9 • Akordion, Biola dan Pelukis Misterius

537 39 1
                                    

Asyiah melipat mukena putih setelah salat Subuhnya selesai. Tak lupa, tadi dia juga telah membaca zikir pagi dan petang. Mengingat Allah sebanyak-banyaknya adalah suatu keharusan karena hati akan terasa tenang.

Sahar masih mendengkur pelan dengan balutan bed cover berwarna cokelat. Jam di dinding menunjukan pukul 05.36. Udara masih terasa menggigit tulang. Asyiah mengambil jaket parasut berwarna abu-abu dari lemari, kemudian segera dipakai. Tangannya berlanjut meraih biola pemberian Daud yang tergelatak di atas nakas. Asyiah lalu duduk di kursi yang terletak di sudut apartemen. Tempat yang cukup nyaman karena mempunyai dua jendela besar di kedua sisinya. Satu sisi menghadap ke area Universitas Lincoln, danau Bayford Poll serta sungai kecil dan jembatan dekat restoran Cina yang kemarin mereka kunjungi. Sisi lainnya menampilkan perumahan khas Britania Raya yang mayoritas dua lantai, bercat cokelat dan tak berbalkon. Juga toko-toko, bangkel besar, restoran dan gereja dengan arsitektur hampir serupa.

Dibukalah kotak kayu pembungkus biola itu, seulas senyum langsung merekah di kedua sudut bibir Asyiah. Biola itu lalu dikeluarkan, juga bilah penggeseknya. Alat musik itu disandarkan agak miring ke pundak. Kepala ditelengkan. Bilah penggesek ditempelkan ke atas senar, kemudian naik turun mengeluarkan suara merdu nan memesona. Jemari Asyiah gesit mengatur kunci ujung biola. Matanya terpejam, menghayati.

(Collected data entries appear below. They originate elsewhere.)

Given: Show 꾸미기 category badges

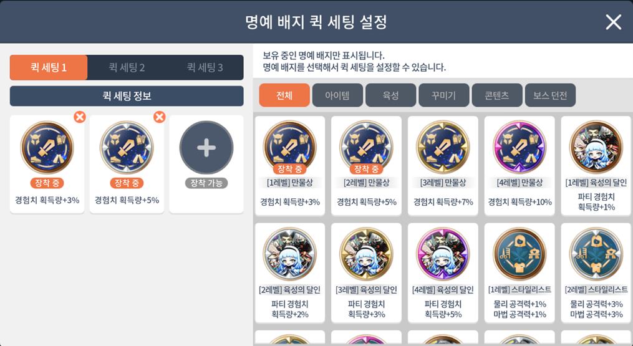Looking at the screenshot, I should point(444,95).
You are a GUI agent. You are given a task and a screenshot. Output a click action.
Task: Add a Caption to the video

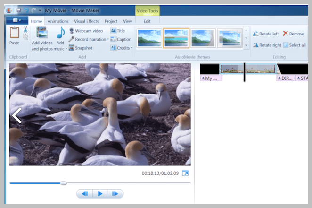tap(121, 39)
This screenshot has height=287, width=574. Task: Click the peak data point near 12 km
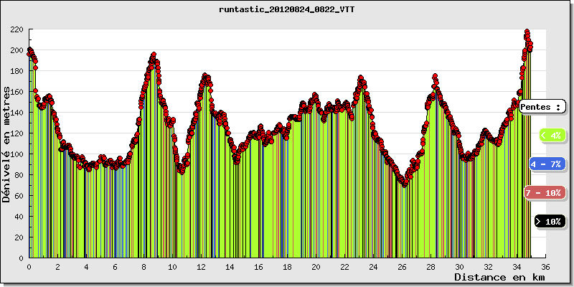pyautogui.click(x=205, y=75)
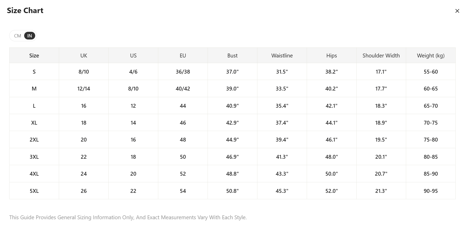Image resolution: width=466 pixels, height=230 pixels.
Task: Click the UK column header
Action: coord(84,56)
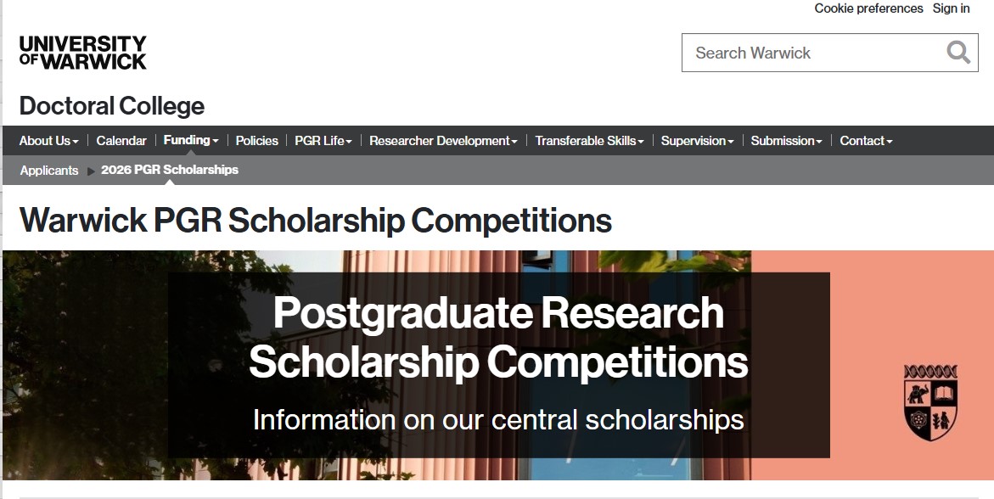This screenshot has height=499, width=994.
Task: Expand the PGR Life menu
Action: coord(323,141)
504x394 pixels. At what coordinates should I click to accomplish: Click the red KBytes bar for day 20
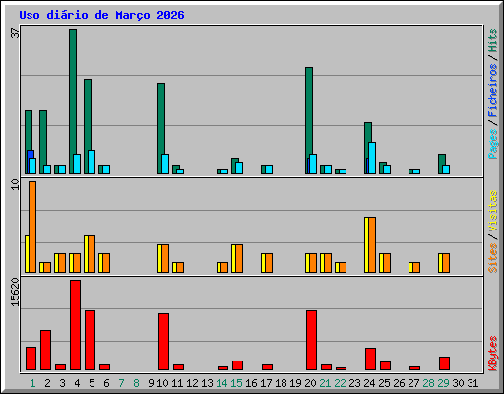(311, 341)
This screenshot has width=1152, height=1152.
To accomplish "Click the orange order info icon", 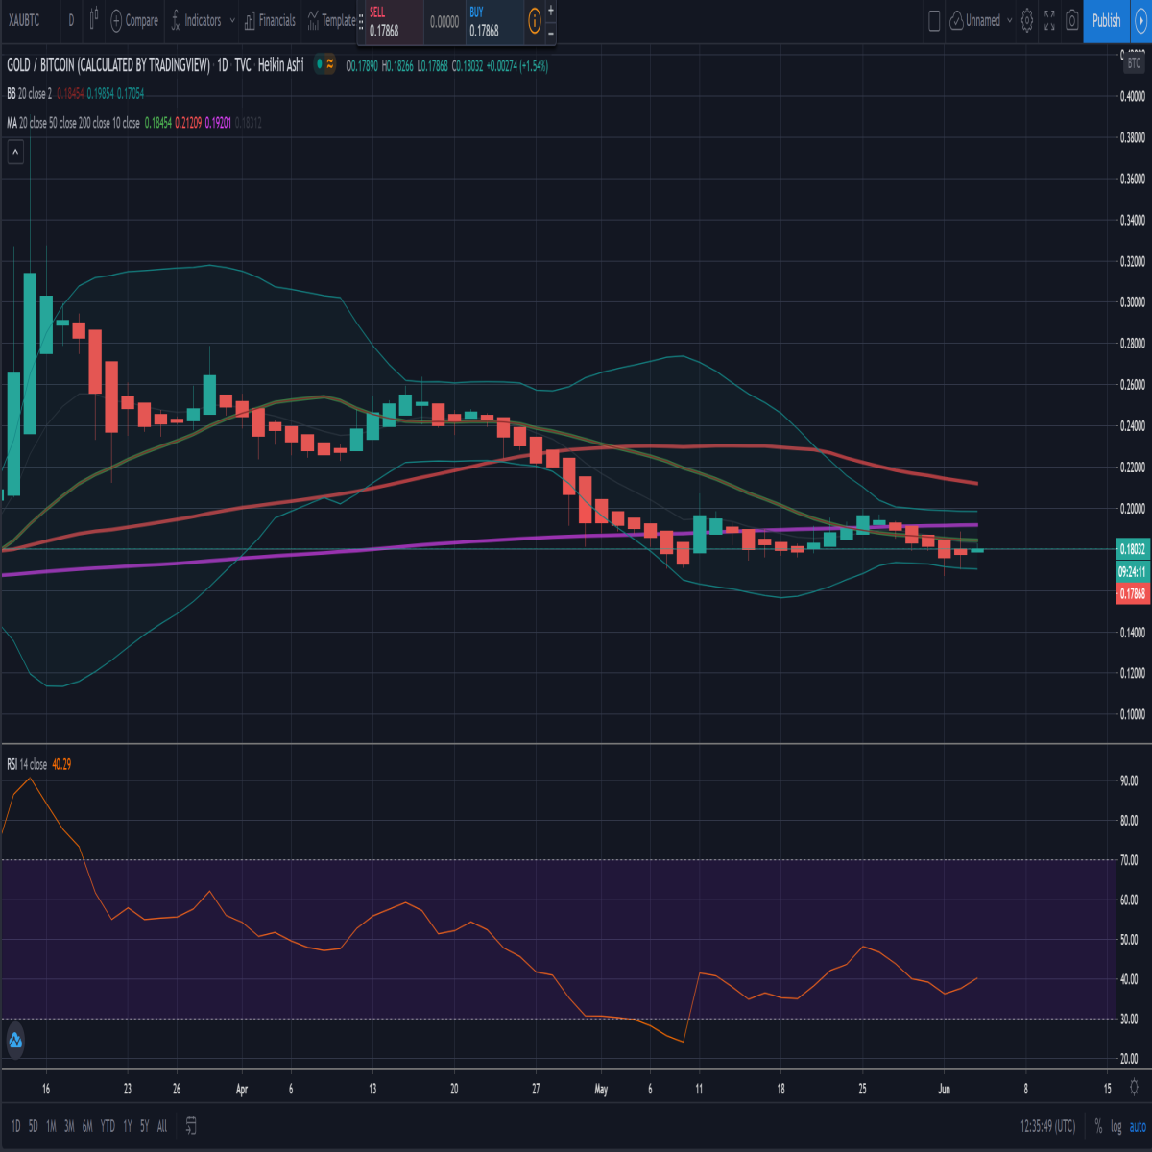I will (535, 20).
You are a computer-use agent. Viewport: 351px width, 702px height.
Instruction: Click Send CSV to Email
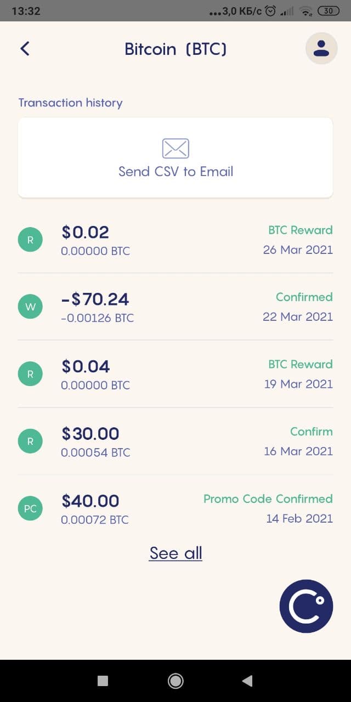coord(176,157)
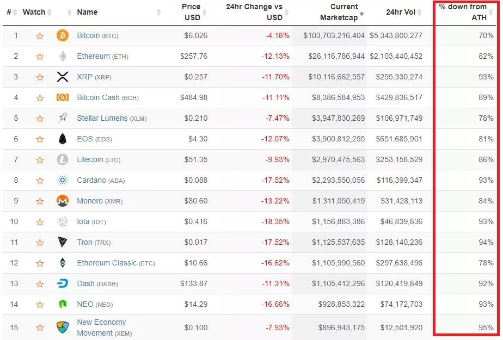Sort by Price USD column header
503x340 pixels.
(x=191, y=12)
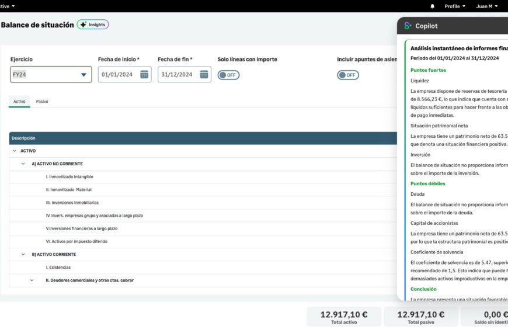Click the Insights sparkle button
The width and height of the screenshot is (508, 333).
point(93,25)

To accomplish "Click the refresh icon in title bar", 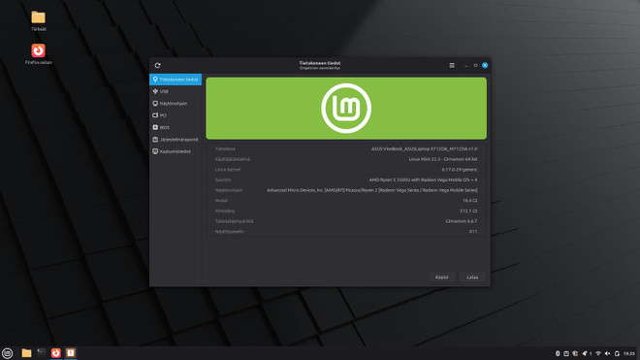I will click(157, 65).
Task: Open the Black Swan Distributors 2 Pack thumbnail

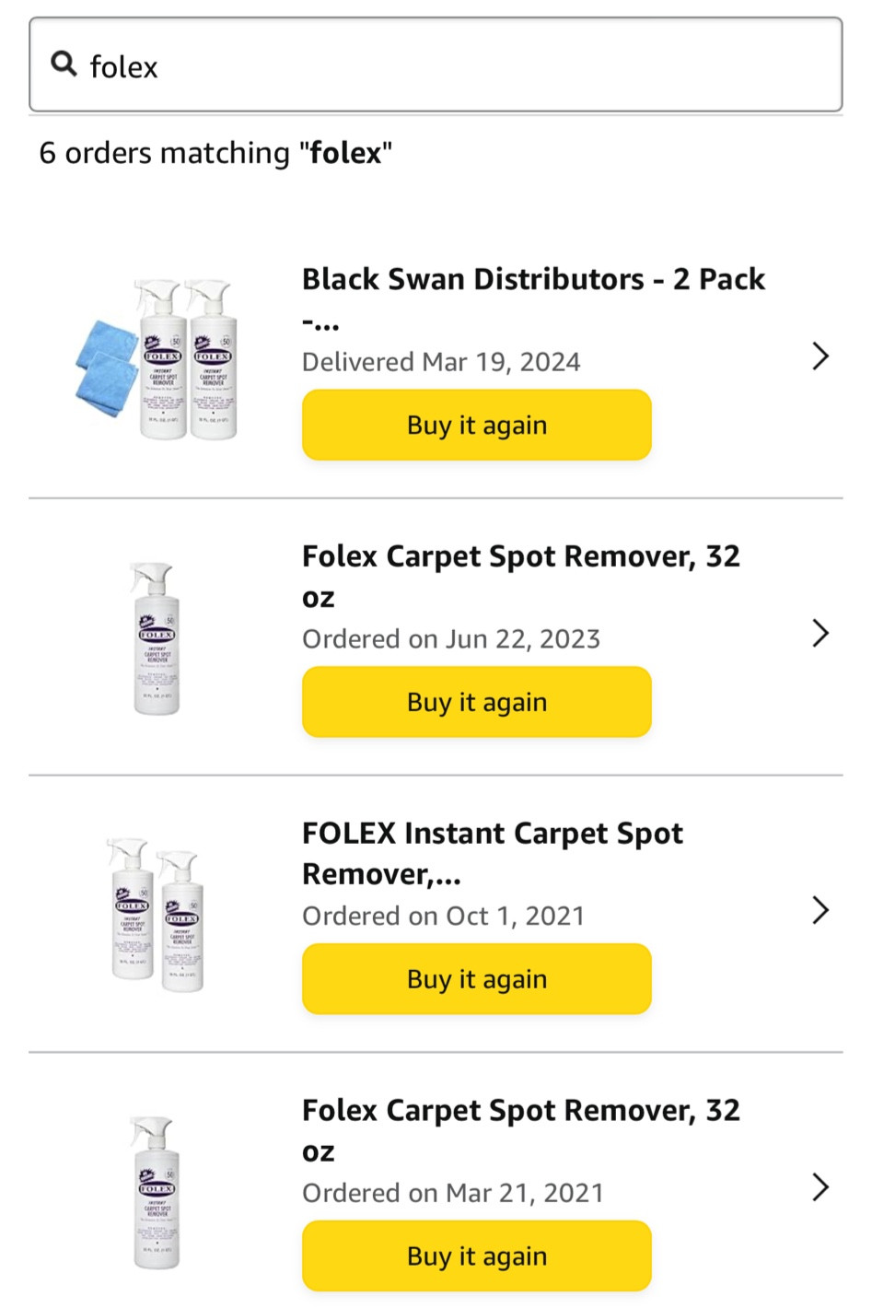Action: click(x=157, y=359)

"Asyiaaah...! Pagi-pagi buta seperti kau sudah menciptakan kebisingan dan mengganggu mimpi indahku."

Omelan itu membuat Asyiah refleks menghentikan permainan biolanya. Dia menoleh ke belakang. Tampak di atas tempat tidur, Sahar menguap sembari menggeliat. Rambut lurus hitamnya acak-acakan. Matanya pun masih telihat mengangtuk.

Asyiah terkekeh. "Maafkan, Sister. Aku sudah tak sabar memainkan biola ini."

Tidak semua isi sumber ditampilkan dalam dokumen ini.